> [Extract to read]
========================================================================

Saturday, January 5, 2008

Week 5

September 1, 2007

Major jetlag…

I am home now from an amazing month in Vienna. It was honestly an unforgettable trip, with unforgettable people. I had a blast learning and exploring what Vienna has to offer with the most remarkable people ever. For those Vienna/Prague 2007 goers who are reading this… I want to say thank-you for an incredible August. I had such a blast with you all!

I found this video and song thanks to someone who commented on this blog. I think this song suits this trip so well and video theme happened to be a bonus. Enjoy!



For more photos of the 30 days in Vienna.. click here... Tracey's Vienna Pictures!


Lastly, my thoughts:

I enrolled in this program expecting to experience and see what Europe was like and to meet friends that will last me a lifetime. I finished the program with everything that I was expecting and got much more to hold on to.

During my 30 days in Vienna, I’ve observed/learned that:
- The Viennese love their dogs! They seemed to have more dogs than children.
- Vienna is expensive!
- Drinking water from the tap is perfectly clean and normal.
- Young to middle-aged Viennese people are very nice, relaxed and easy going, but old Viennese people are always grumpy and will push you out of their way.
- Europeans have no patience for standing lines. There’s a lot of line cutting involved.
- European coffee is truly better than Starbucks!
- Maps and tour guide books are immensely helpful because it would be hard to find places and go to famous sites without one.
- English is a very widely spoken language.
- Water can be served with gas or without gas (carbonated or no carbonation).
- Small local cafes are usually the best places to get coffee and cakes.
- During mid-August there are really good sales… it’s great to do shopping during this time.
- European weather changes rapidly. The early mornings can be chilly, lunch time can be sunny and blistering hot, the afternoons can be grey and muggy, and the evenings can be freezing and rainy.
- European public transportation is so much more convenient than cars and is so much more useful than the public transportation in the US.
- Everything is closed early on Saturdays and is completely closed on Sundays!
- When buying groceries, you have to pay for your grocery bags and bag them yourself.
- Austrian TV shows are just like the American TV shows, just in German.
- American music is generally played everywhere.
- Vienna is like LA, just with more history, beautiful architecture, and a better public transportation system.


...until we meet again....


August 30-31, 2007
The last day of the Vienna/Prague 2007 program…


In the morning, Sherry, Laura and I returned to Café Leopold Hawelka and had the café and plum cakes for the last time. It was a great breakfast!

========================================================================

Please extract the stretch of the Vienna blog post from "- Small local" through "public transportation system.", copying it word for word. The lines after this point come from a separate source.

> [Recorded information]
========================================================================

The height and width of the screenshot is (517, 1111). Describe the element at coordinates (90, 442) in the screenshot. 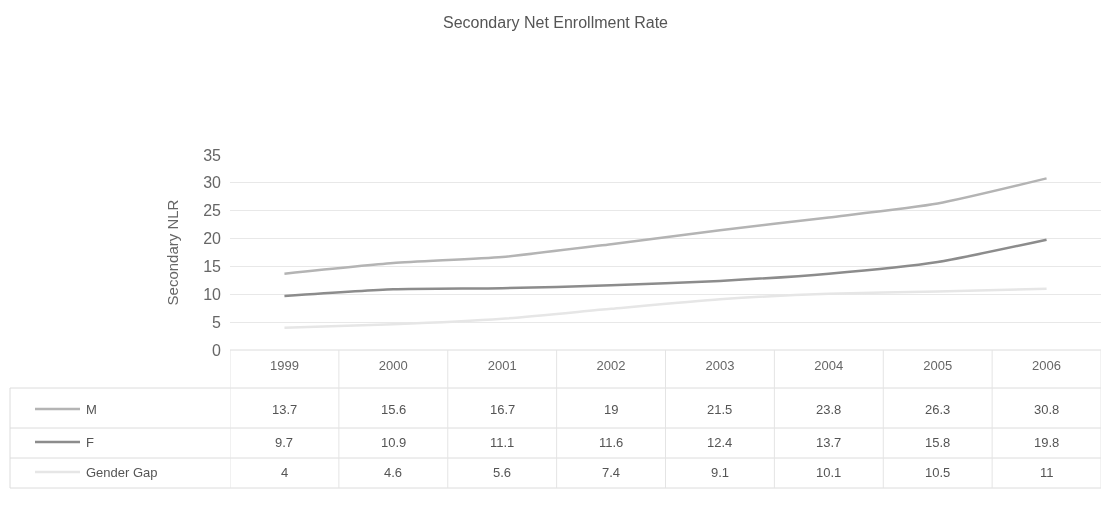

I see `legend-label: F` at that location.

========================================================================

> [Problem solution]
- Small local cafes are usually the best places to get coffee and cakes.
- During mid-August there are really good sales… it’s great to do shopping during this time.
- European weather changes rapidly. The early mornings can be chilly, lunch time can be sunny and blistering hot, the afternoons can be grey and muggy, and the evenings can be freezing and rainy.
- European public transportation is so much more convenient than cars and is so much more useful than the public transportation in the US.
- Everything is closed early on Saturdays and is completely closed on Sundays!
- When buying groceries, you have to pay for your grocery bags and bag them yourself.
- Austrian TV shows are just like the American TV shows, just in German.
- American music is generally played everywhere.
- Vienna is like LA, just with more history, beautiful architecture, and a better public transportation system.